[Mesa-dev] GLSL IR to TGSI translator

Ian Romanick idr at freedesktop.org
Mon May 2 09:55:02 PDT 2011

Hash: SHA1

On 04/27/2011 08:23 PM, Brian Paul wrote:
> On Tue, Apr 26, 2011 at 12:26 AM, Bryan Cain <bryancain3 at gmail.com> wrote:
>> Hi,
>> In the last week or so, I've been working on a direct translator from
>> GLSL IR to TGSI that does not go through Mesa IR.  Although it is still
>> a work in progress, it is now working and very usable.  So before I go
>> on, here is a link to the branch I've pushed to GitHub:
>> https://github.com/Plombo/mesa/tree/glsl-130
>> My main objective with this work is to make GLSL 1.30 support feasible
>> on Gallium drivers.  From what I understand, it would be difficult or
>> impossible to implement integer-specific opcodes such as shifting and
>> bit masking in Mesa IR, since it only supports floats.  TGSI, on the
>> other hand, doesn't have this problem, and already supports most or all
>> of the functionality required by GLSL 1.30.
> Unfortunately, TGSI doesn't have everything we need yet.  There's
> opcodes for binary AND, OR, XOR, etc. and a few integer operations,
> but it's incomplete.  It shouldn't be a big deal to add what's missing
> but it'll take a little time.
> I think everyone agrees that we want to eventually ditch Mesa's IR.  I
> _think_ that the only classic Mesa driver that uses Mesa IR and hasn't
> been deprecated by a Gallium driver, or already weaned from Mesa IR is
> swrast.  How much does the i965 driver still rely on swrast for
> fallbacks?  Do the Intel people see need for a GLSL IR executor for
> swrast?

Right now i915, i965 (vertex shaders only), and r200 all use Mesa IR.
All of the non-shader chips also use it for vertex shaders.  We're in
the process of eliminating the use of Mesa IR in i965.  Mesa IR isn't a
horrible fit for i915 or r200.  Once everything else works directly from
GLSL IR, I'll probably evolve the use of Mesa IR to better match those
targets.  It will basically become a (semi-)shared low-level IR used
just by those drivers.

I also need to finish changing the ARB_vertex_program (and friends)
assemblers to generate GLSL IR directly.  It's mostly done.  There's
really just a bunch of typing left.

I don't think interpreter will go away from core Mesa any time soon.
We'll still need it for fallbacks on a variety of chips and vertex
shaders on non-shader GPUs.  That said, I don't think it needs to
support any of the new functionality.  The only classic driver that is
ever going to support 1.30+ is i965.  When we're on 1.30 shaders and
would need a full software fallback, I think we'll opt for
non-conformance instead.  I think there are only 3 or 4 places where we
hit software fallbacks, and I think we can take that ding.

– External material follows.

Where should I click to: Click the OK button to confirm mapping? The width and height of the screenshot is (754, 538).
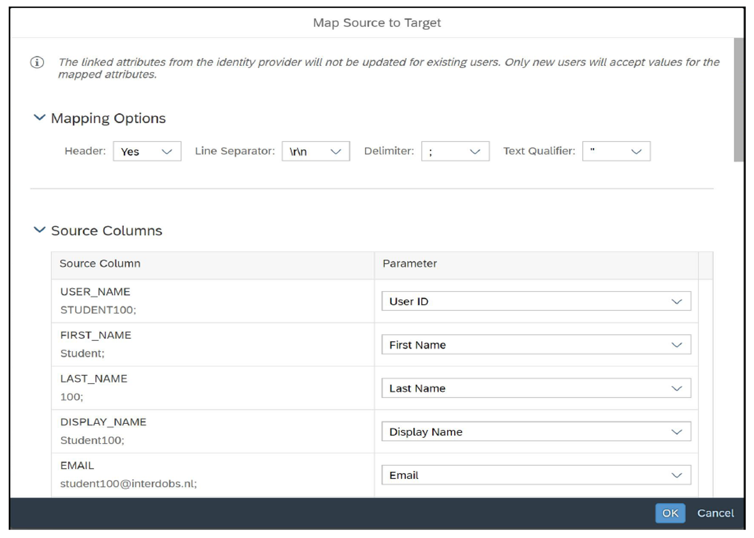[669, 513]
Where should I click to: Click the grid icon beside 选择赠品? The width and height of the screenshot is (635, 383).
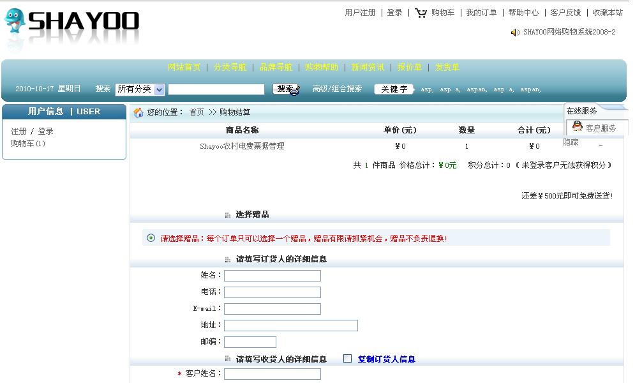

>> The translator started as a modified version of ir_to_mesa, and that
>> origin is still obvious from reading the code.  Many parts of ir_to_mesa
>> are still untouched - glsl_to_tgsi is still a long way away from
>> eliminating all traces of Mesa IR.  It also contains a significant
>> amount of code adapted from st_mesa_to_tgsi, but modified to generate
>> TGSI code from the glsl_to_tgsi_instruction class instead of using Mesa
>> IR.  (It actually still generates Mesa IR instructions, but that could
>> be safely removed at some point since the generated Mesa IR instructions
>> are not actually used for anything.)  I'm planning to push more of the
>> conversion to TGSI higher up in the stack in the future, although the
>> remaining remnants of Mesa IR (such as the Mesa IR opcodes used by most
>> of glsl_to_tgsi) aren't doing any harm.
> I finally found a little time to look over your code.  As you said,
> it's basically a copy & paste of the ir_to_mesa.cpp and
> st_mesa_to_tgsi.c code at this time.  Do you plan to eliminate all
> remnants of Mesa IR there before adding support for GLSL 1.30?  One
> easy step would be to replace use of Mesa IR opcodes with TGSI opcodes
> and add new TGSI opcodes for integer ops.

Mesa IR and TGSI are, structurally, very similar.  It seems like
starting with ir_to_mesa is the right plan.  That's how the i965
fragment shader backend was written, and it's how we're planning to do
the vertex shader backend.  At that point, it's better to change it to
generate TGSI instructions / opcodes instead of Mesa IR.  Once you get a
basic shader that moves a constant to the shader output working, it's
pretty much all downhill.

There's a lot more typing before you have something that compiles, but
the overall route to the goal is much shorter.